→ **Directions**
Would you reproduce all of the entries below, character for character?

━━━━━━━━━━

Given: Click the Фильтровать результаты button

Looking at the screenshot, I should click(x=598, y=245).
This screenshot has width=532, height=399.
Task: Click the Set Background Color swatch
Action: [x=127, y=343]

━━━━━━━━━━

→ **Task output**
Given: Click the Фильтровать результаты button

Looking at the screenshot, I should click(x=598, y=245).
This screenshot has width=532, height=399.
Task: Click the Set Background Color swatch
Action: [x=127, y=343]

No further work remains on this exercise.